Makepeace et sa mère vivent dans le village reculé de Poplar en pleine Angleterre du XVIIe siècle. Tous les soirs, les voix reviennent la hanter et elle hurle dans la nuit noire. Lasse de tous ses cris et bien décidée à apprendre à sa fille à se défendre contre ses démons, sa mère l’enferme dans un caveau pour qu’elle « se taille un bâton pointu ». Commence alors pour Makepeace un combat inévitable et effroyable contre toutes les âmes perdues qu’elle croisera sur son chemin. Lorsque sa mère meurt, elle est envoyée vers sa famille paternelle, les Fellmote, une famille dont Margaret a toujours souhaité la tenir éloignée. Parce qu’entre les quatre murs de Grizehayes se cachent des ombres bien plus terribles encore…

Mon avis

La Voix des Ombres est un roman qui prend son temps, un roman lent, comme hanté, qui nous entraîne doucement vers son apothéose et que l’on ne peut s’empêcher de lire, soir après soir, comme si on ouvrait un peu plus la boîte de Pandore, le cœur rivé au destin de Makepeace. On suit avec délice ses aventures dans ce monde au bord du gouffre entre les protestants et les catholiques, le Parlement et le Roi d’Angleterre, Charles Ier, ce tournant que prend la vie de tous les anglais au cours du XVIIe siècle. C’est une période qui est peu décrite en Histoire, encore moins utilisée comme décor dans les romans. Sans nous donner l’impression de dépeindre une fresque historique, Frances Hardinge nous place judicieusement dans un pan historique dont on a finalement peu de connaissances en tant que lecteurs et qui reste donc propice à l’imagination. L’ombre de la guerre s’ajoutent aux ténèbres de Makepeace et forment un ensemble parfaitement coordonné l’une n’évoluant pas sans les autres et vice et versa. Ce parallèle, entre l’Histoire et l’adolescence de notre jeune héroïne est maîtrisé et on a autant plaisir à comprendre ce qui se passe autour d’elle qu’à l’intérieur.

 » — Les lions d’encre rugissent, déclara sa mère.
Londres était inondé de pamphlets rageurs, de sermons imprimés, de prophéties et de dénonciations, en faveur tantôt du roi, tantôt du Parlement.
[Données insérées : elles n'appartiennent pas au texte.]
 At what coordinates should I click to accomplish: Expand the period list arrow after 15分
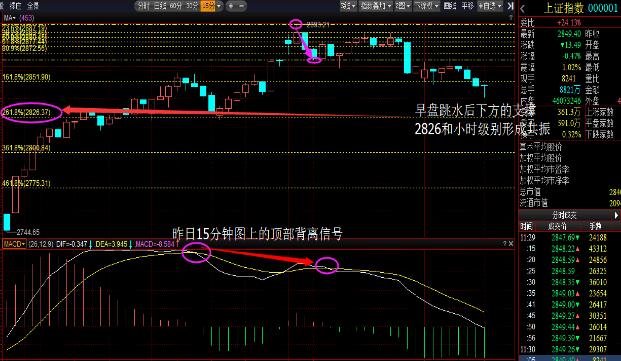pyautogui.click(x=219, y=6)
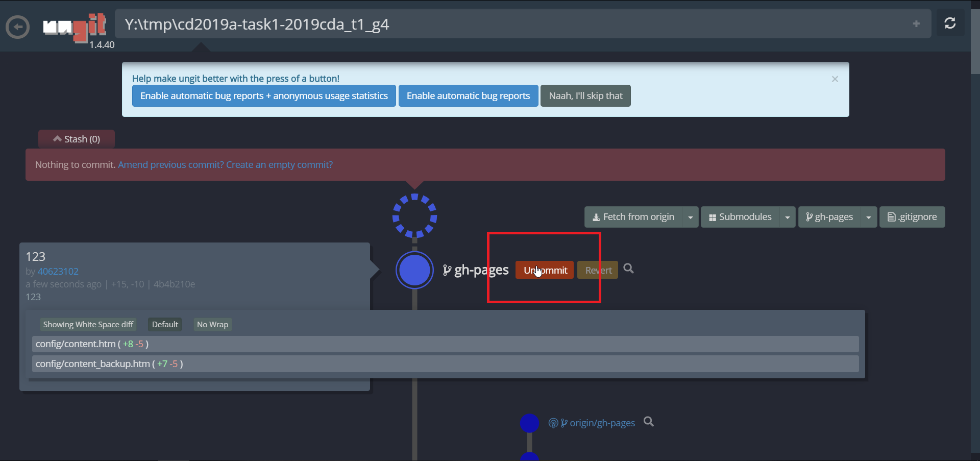Screen dimensions: 980x461
Task: Expand the Stash (0) tab
Action: (77, 139)
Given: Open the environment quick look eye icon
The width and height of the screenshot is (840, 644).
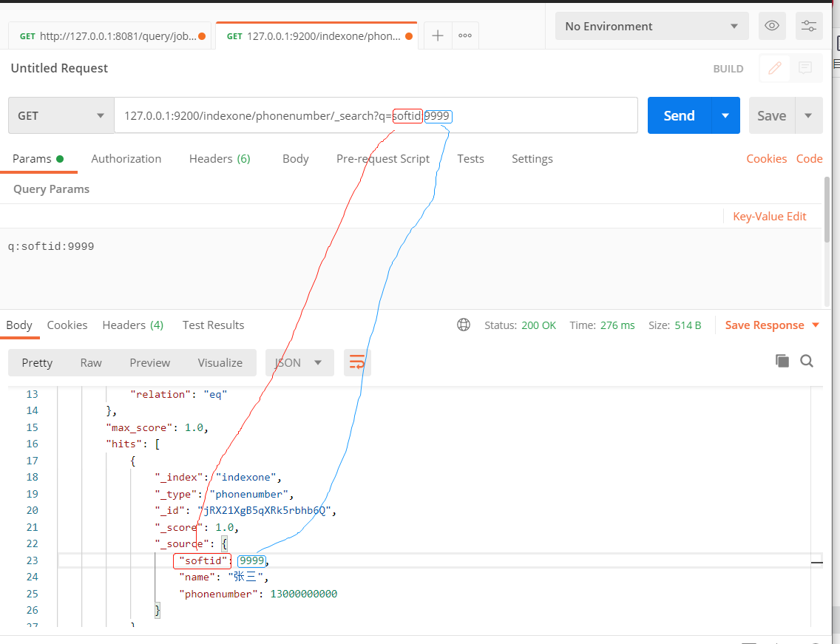Looking at the screenshot, I should (x=772, y=26).
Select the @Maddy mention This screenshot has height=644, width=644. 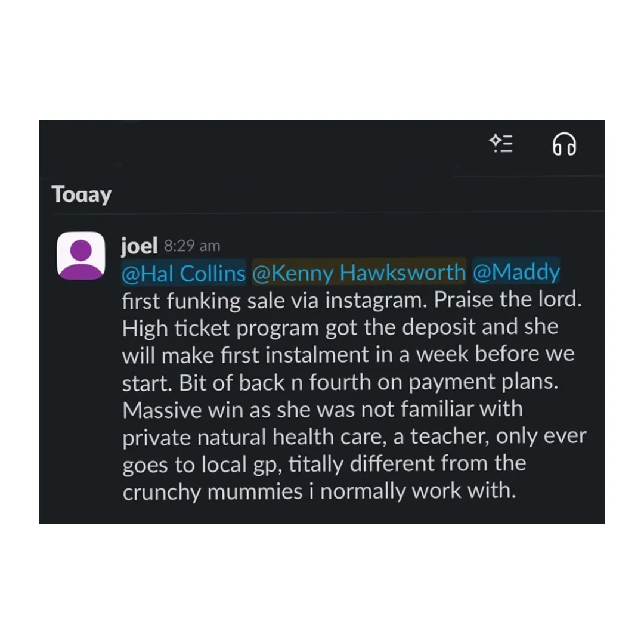point(516,273)
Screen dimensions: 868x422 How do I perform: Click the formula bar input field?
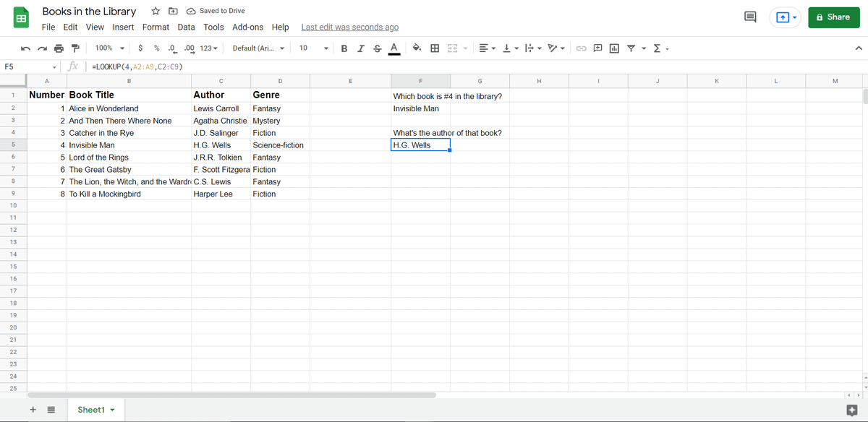(x=434, y=66)
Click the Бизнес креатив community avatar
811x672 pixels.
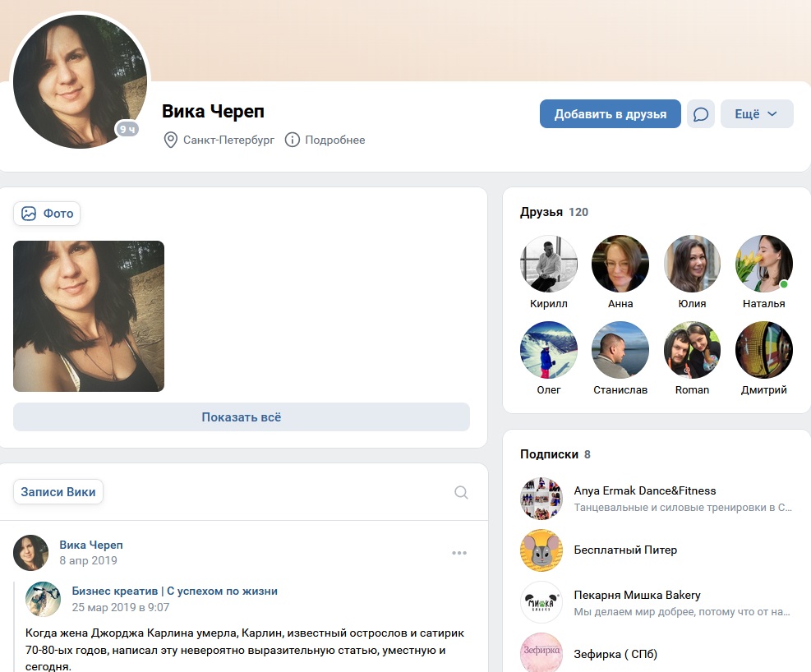tap(44, 599)
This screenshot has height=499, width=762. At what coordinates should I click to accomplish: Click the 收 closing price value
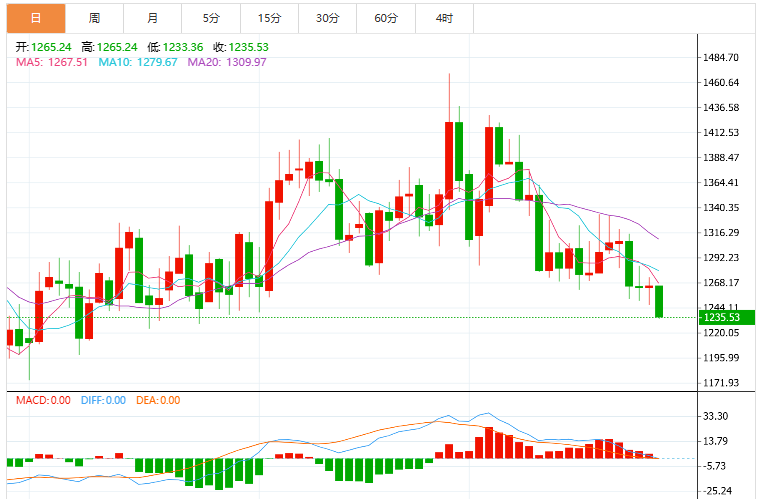(248, 47)
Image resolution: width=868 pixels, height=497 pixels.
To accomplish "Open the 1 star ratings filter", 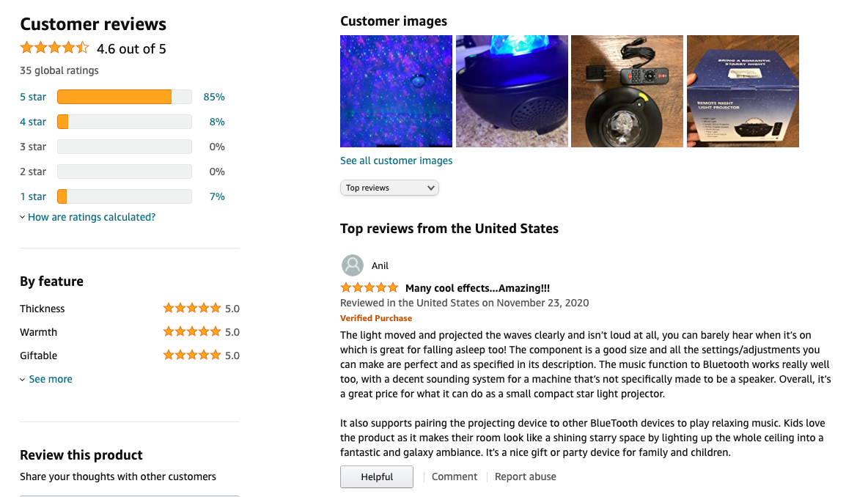I will (33, 196).
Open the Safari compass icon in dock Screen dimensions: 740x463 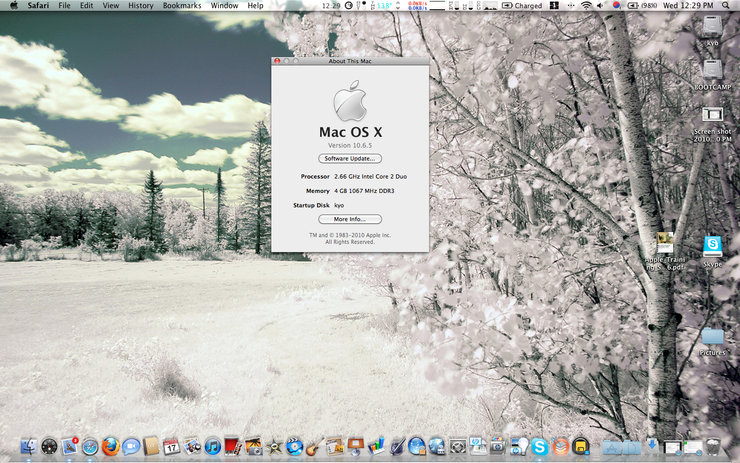90,446
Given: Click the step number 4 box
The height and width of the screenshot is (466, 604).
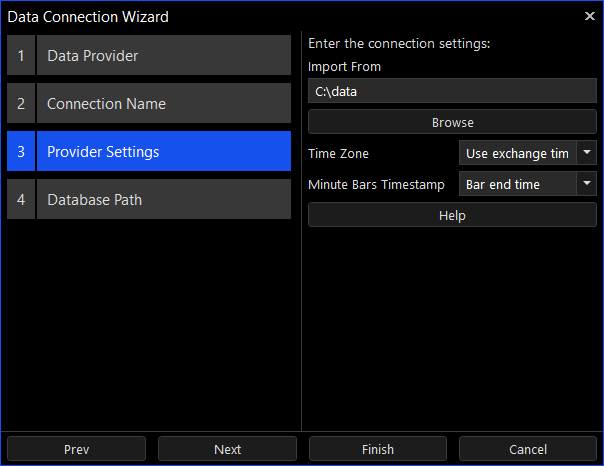Looking at the screenshot, I should tap(21, 200).
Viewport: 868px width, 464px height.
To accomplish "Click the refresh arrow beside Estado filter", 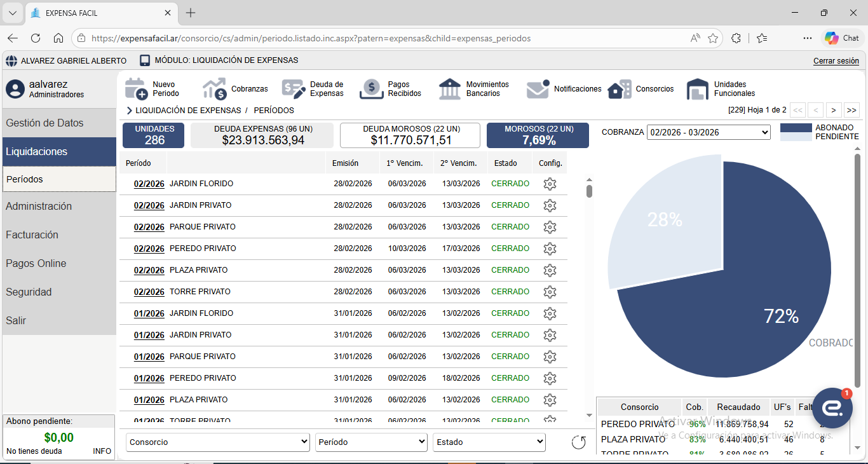I will tap(578, 442).
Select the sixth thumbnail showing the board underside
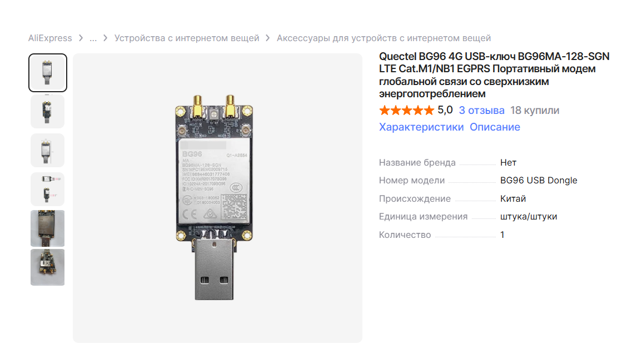 (48, 267)
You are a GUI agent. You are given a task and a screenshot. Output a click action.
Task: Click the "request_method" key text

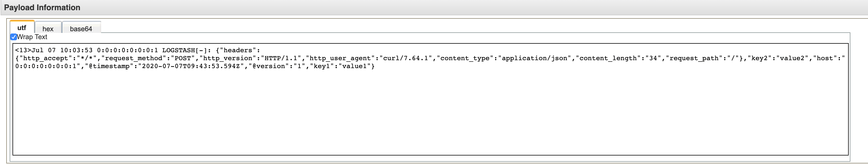coord(133,58)
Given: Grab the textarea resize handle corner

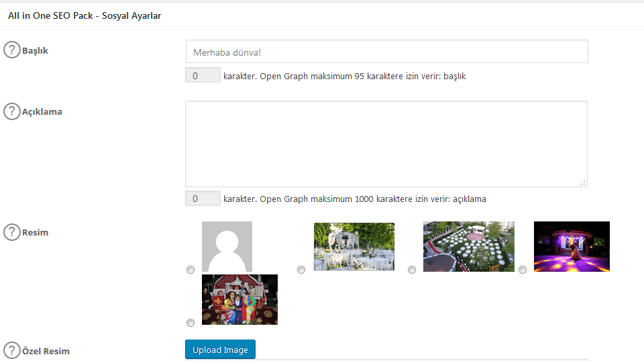Looking at the screenshot, I should (583, 183).
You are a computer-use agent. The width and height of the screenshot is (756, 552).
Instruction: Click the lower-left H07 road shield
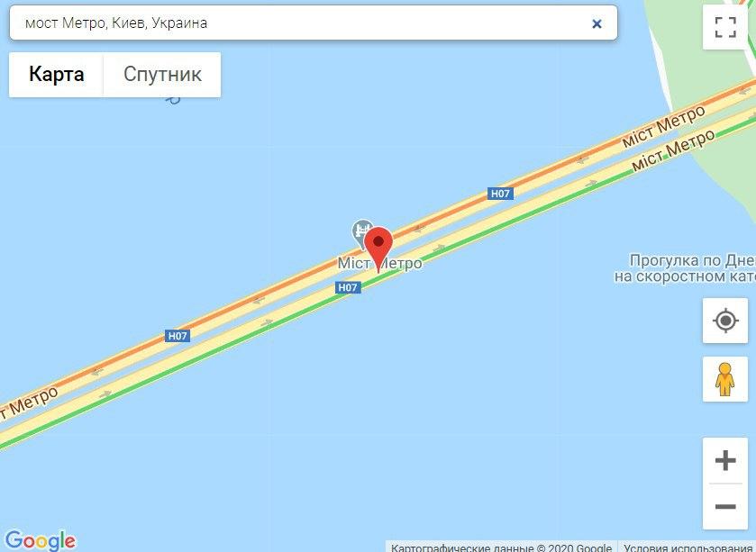click(x=178, y=336)
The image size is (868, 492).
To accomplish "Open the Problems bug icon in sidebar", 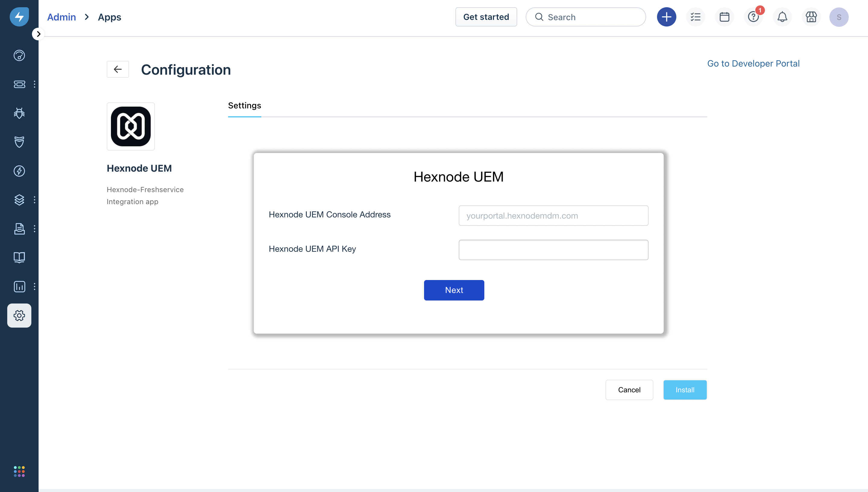I will (19, 113).
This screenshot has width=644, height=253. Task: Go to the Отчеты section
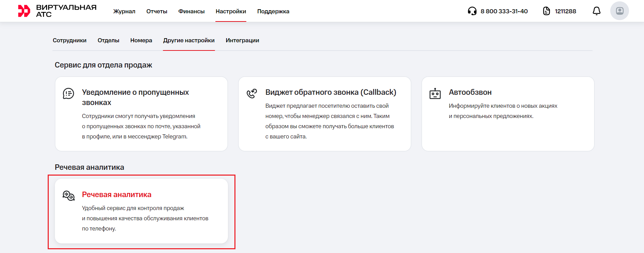click(x=157, y=11)
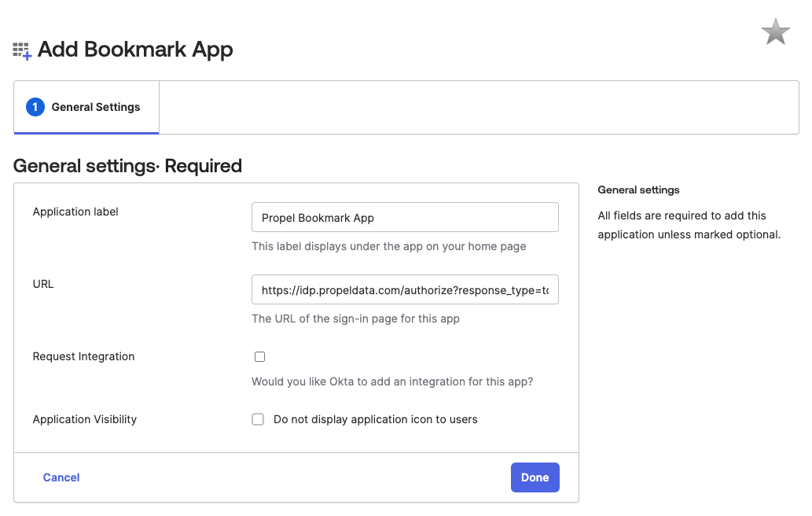Click inside the Application label field
812x516 pixels.
[405, 217]
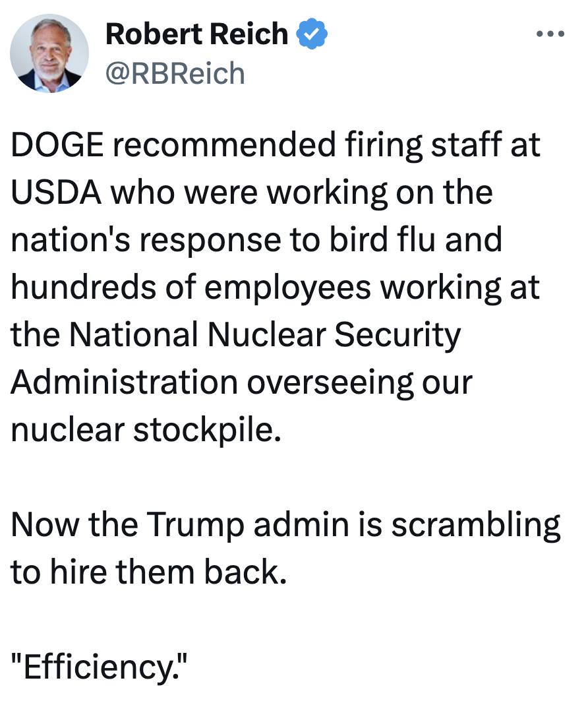
Task: Click the "to hire them back." line
Action: (149, 572)
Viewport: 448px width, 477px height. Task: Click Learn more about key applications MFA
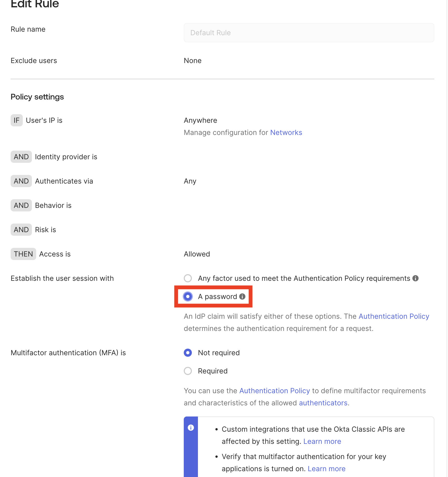[x=327, y=469]
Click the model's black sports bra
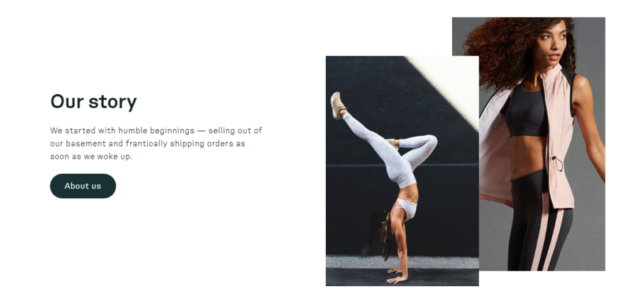The height and width of the screenshot is (306, 644). (x=526, y=111)
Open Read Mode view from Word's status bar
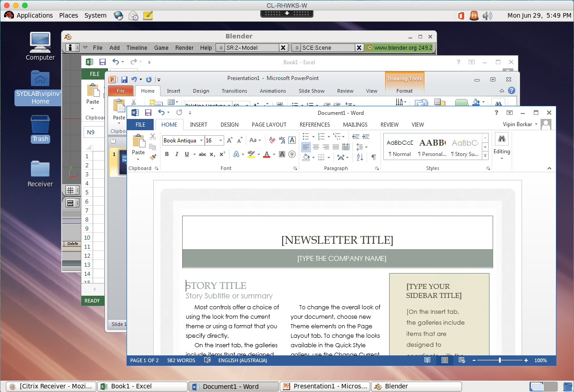 427,360
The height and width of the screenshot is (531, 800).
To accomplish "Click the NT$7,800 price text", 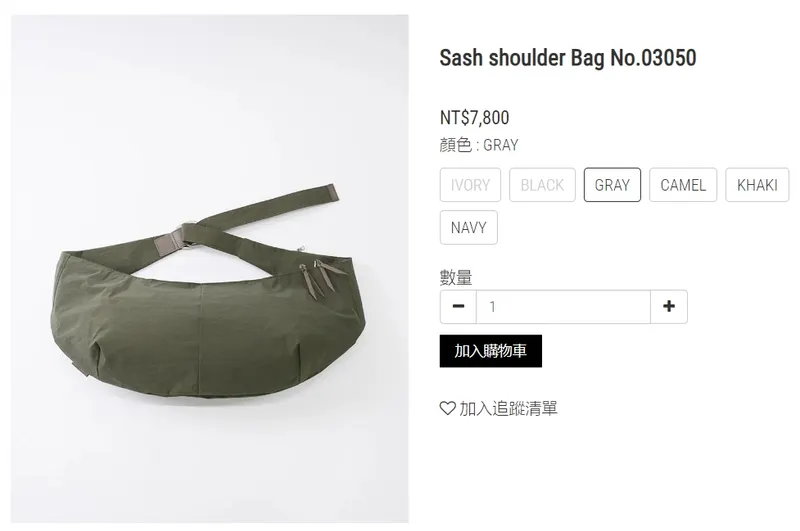I will point(474,118).
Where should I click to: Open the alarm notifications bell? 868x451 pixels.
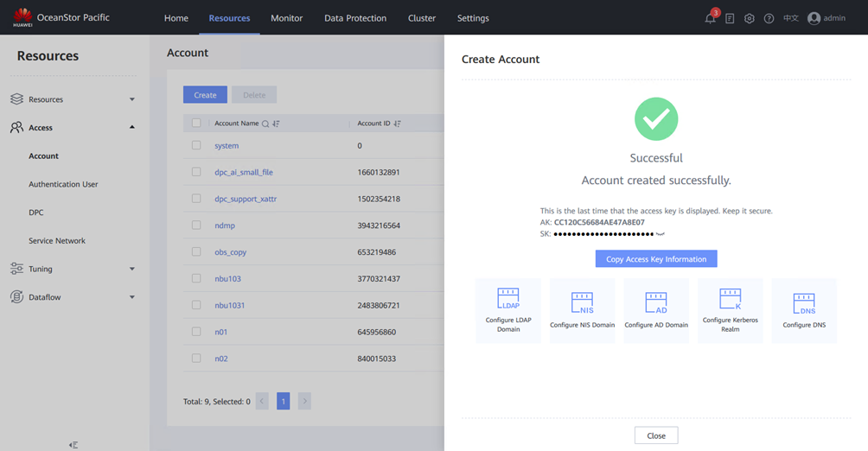point(710,18)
Sa mère les appelait en plaisantant « les lions d’encre ». Ils rugissent mais n’ont pas de griffes, affirmait-elle. Depuis deux jours, ces rugissements silencieux n’avaient cessé de grandir […] A présent, les rumeurs enflaient de façon menaçante, le pâle soleil semblait vaciller dans le ciel et tout le monde attendait que quelque chose se passe. A la moindre détonation, au moindre cri, les gens levaient aussitôt la tête avec l’air de demander : « C’est commencé ? » Personne ne savait vraiment ce que c’était, mais c’était imminent. »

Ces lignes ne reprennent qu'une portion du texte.